Chantal had warned her that people in the Cotswolds could be a bit snobby. “All those Londoners deciding they want a page out of Country Living, thinking a Land Rover and an Aga turn you into a farmer.”
Laura had laughed at that, thinking her friend, who was London born and bred, a free-spirited potter teaching GCSE Art in a massive comprehensive in Wandsworth, was exaggerating. She wasn’t laughing now, but, she told herself, it was early days. It was only the first day, after all. There was plenty of time to get to know people, make friends.
The head teacher, a friendly looking man in his forties, came into the schoolyard and rang an old-fashioned brass bell, and everyone started lining up according to their year group. Laura put a hand on Sam’s shoulder, fighting an urge to wrap her arms around him and never let go.
She’d had the same urge when Maggie had left for the bus, refusing Laura’s offer to walk her to the stop on the road into the village. A nameless terror had clutched at Laura’s insides and she’d fought not to pull her prickly daughter into the biggest bear hug she’d ever had. Anything could happen to her between now and three twenty, when she’d return home. A bus accident, a bully, a mean teacher, a trip on the stairs. When had she become so afraid?
When her husband’s truck had crashed into the only tree on a straight stretch of road, she supposed. When she’d realised that life didn’t come with guarantees or promises, when anything, actually anything, could happen and, in her case, had at least once.
“All right, then. Guess it’s time to go.” Thankfully her voice didn’t wobble. Sam gave her a fleeting, uncertain smile that made Laura’s arms twitch at her sides, so desperate was she to hug him. She wouldn’t, of course. Whatever street cred Sam hoped to have as a Year Six would be completely destroyed by a cuddle from his mummy in the schoolyard.
Still, she ached with longing and worry as he took his place at the end of the queue, his backpack already sliding off his shoulder, his fringe in his face. He glanced back at her, and she managed a smile and a wave, even though her heart felt as if it were breaking in half.
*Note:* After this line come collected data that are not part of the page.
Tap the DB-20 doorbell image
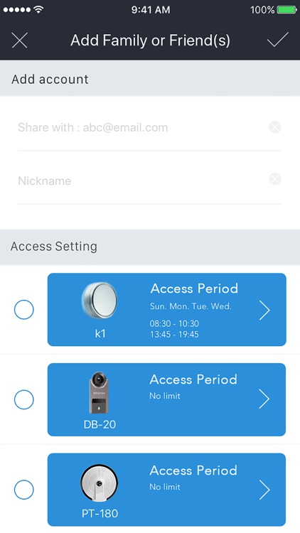 (99, 392)
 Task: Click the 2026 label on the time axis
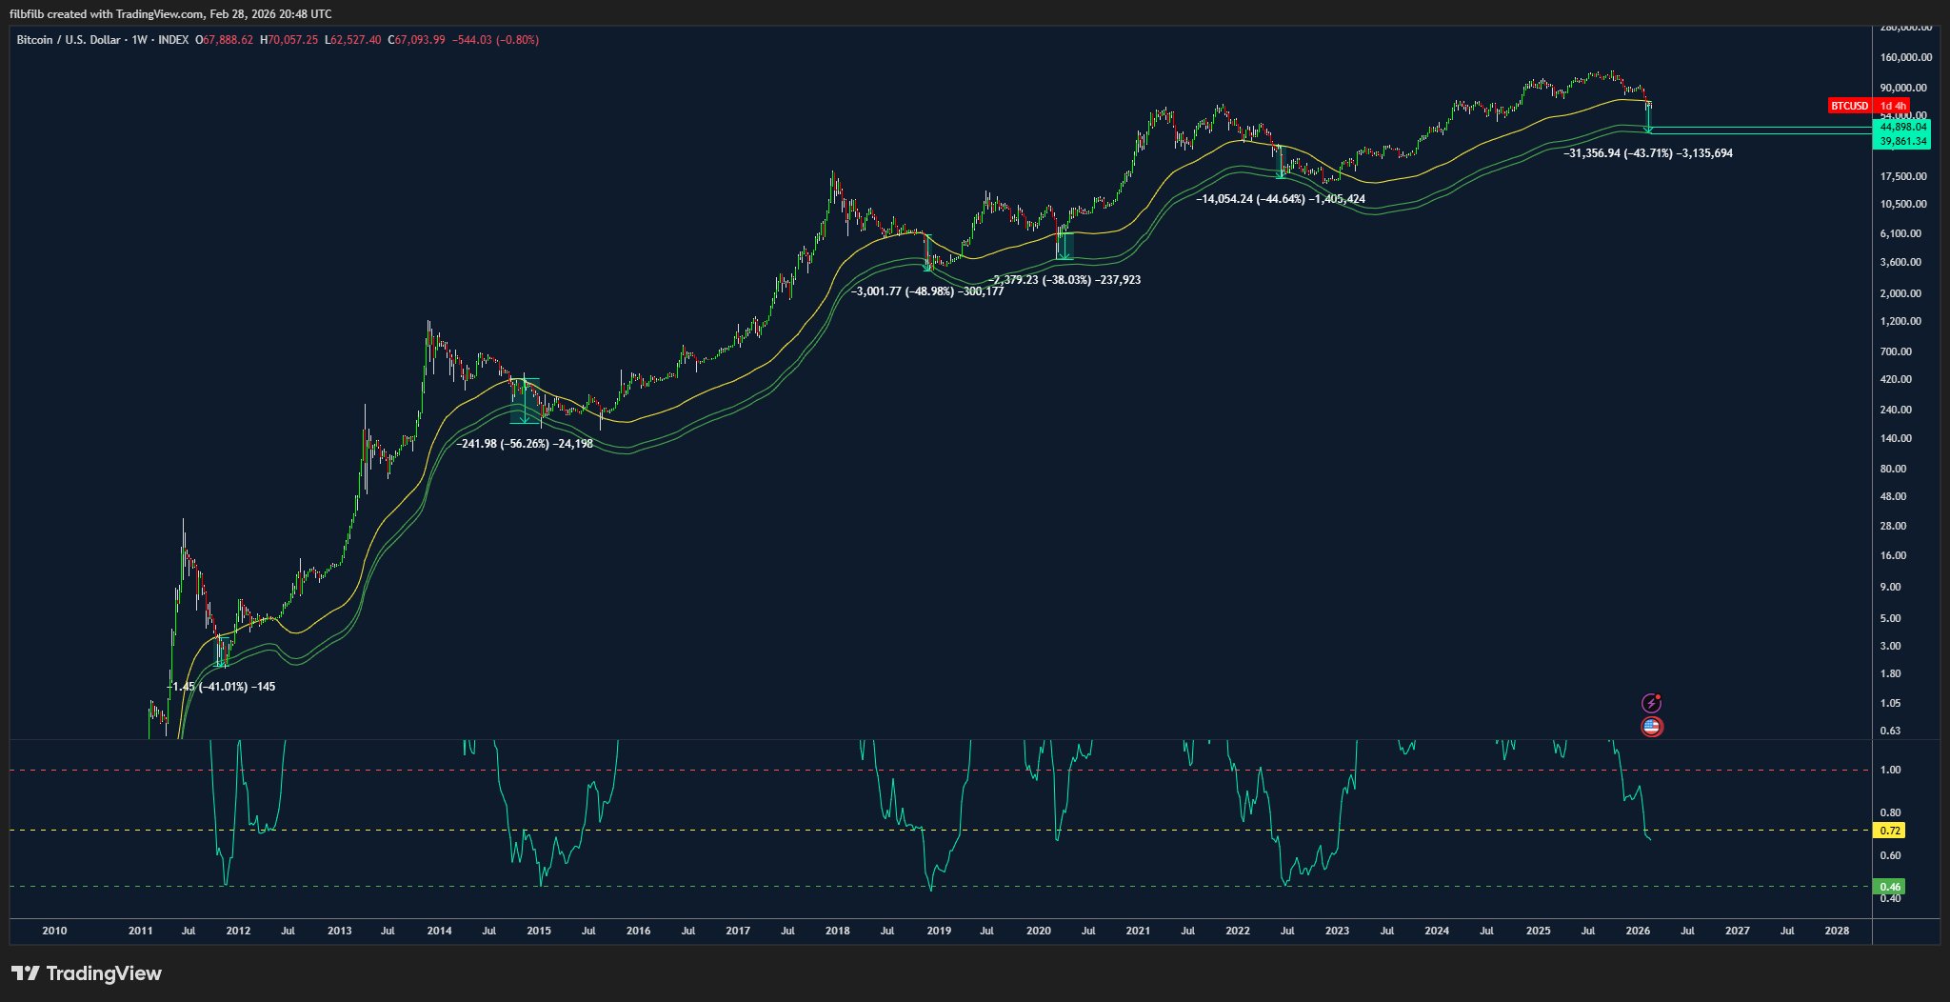[1638, 931]
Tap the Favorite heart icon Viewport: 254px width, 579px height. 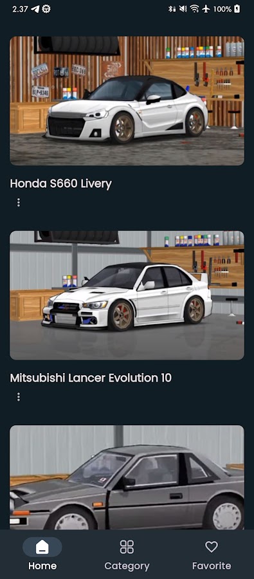point(212,546)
Weren’t things supposed to get easier, with time? It had been a year. Almost thirteen months. And yet she still felt unbearably raw, almost as wounded as the day she’d woken up after Tim had died and she’d stared at the ceiling and thought, This is the rest of my life.
No, Laura decided as the children trooped inside the school and the parents began turning away, heading back out to the street. She wasn’t actually that bad. She had healed, a little, in increments, almost without realising it. And despite Maggie’s anger now, the three of them had had some good times over the last year.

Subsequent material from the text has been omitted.